Caffeine and the contractility of single muscle fibres from the barnacle Balanus nubilus

1. In single striated muscle fibres from the barnacle Balanus nubilus tension development following axial injection of caffeine (50 m M in 150 m M ‐KCl, pH 7·1) was used as an index of releasable Ca. It was shown that fibres incubated in 0 Ca (Na replaced) salines for up to 400 min gave ca . 15% of the control tension response. Inclusion of 1 m M ‐La in the 0 Ca (Na) saline significantly reversed this decline. 2. Estimates of the total fibre calcium assayed under the same experimental conditions indicated a 67% loss of fibre Ca in 0 Ca, and only a 37% loss in La‐0 Ca media. No correction was made for the loss of calcium from the extracellular space. 3. Experiments with 45 Ca indicated that the efflux of calcium from this preparation was inhibited by 1 m M ‐La externally and that this effect was still significant even in the presence of 0 Ca (Na) salines. The caffeine‐stimulated efflux of Ca was also reduced by ca . 70% in the presence of 1 m M La saline externally. 4. The influx and efflux of 14 C caffeine were shown to be rapid, and apparently passive.
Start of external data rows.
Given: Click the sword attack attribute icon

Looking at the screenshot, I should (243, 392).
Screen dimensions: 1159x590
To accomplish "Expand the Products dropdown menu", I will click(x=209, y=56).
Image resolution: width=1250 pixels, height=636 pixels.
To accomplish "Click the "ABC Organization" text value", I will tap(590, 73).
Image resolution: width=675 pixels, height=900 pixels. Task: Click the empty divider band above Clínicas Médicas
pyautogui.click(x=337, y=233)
The diffusion coefficient for caffeine following intracellular injection was 2·4 ± 0·2 × 10 −6 cm 2 sec −1 at 18‐22° C. 5. There was no significant loss of 140 La over a period of 2 hr following axial micro‐injection into the fibres. 6. In 140 La uptake experiments there was a progressive increase in the La space over 10·5 hr, in contrast to the results with [ 3 H]inulin, whose uptake saturated in ca . 1·5 hr. The probability of surface binding and the precipitation of La salts in the extensive extracellular space was suggested as an explanation. 7. It is concluded that internal Ca within the sarcoplasmic reticulum, and not cleft or extracellular Ca is the most significant source for these caffeine‐induced contractions. Fluxes across the surface membrane can however alter the internal Ca stores over longer periods of time.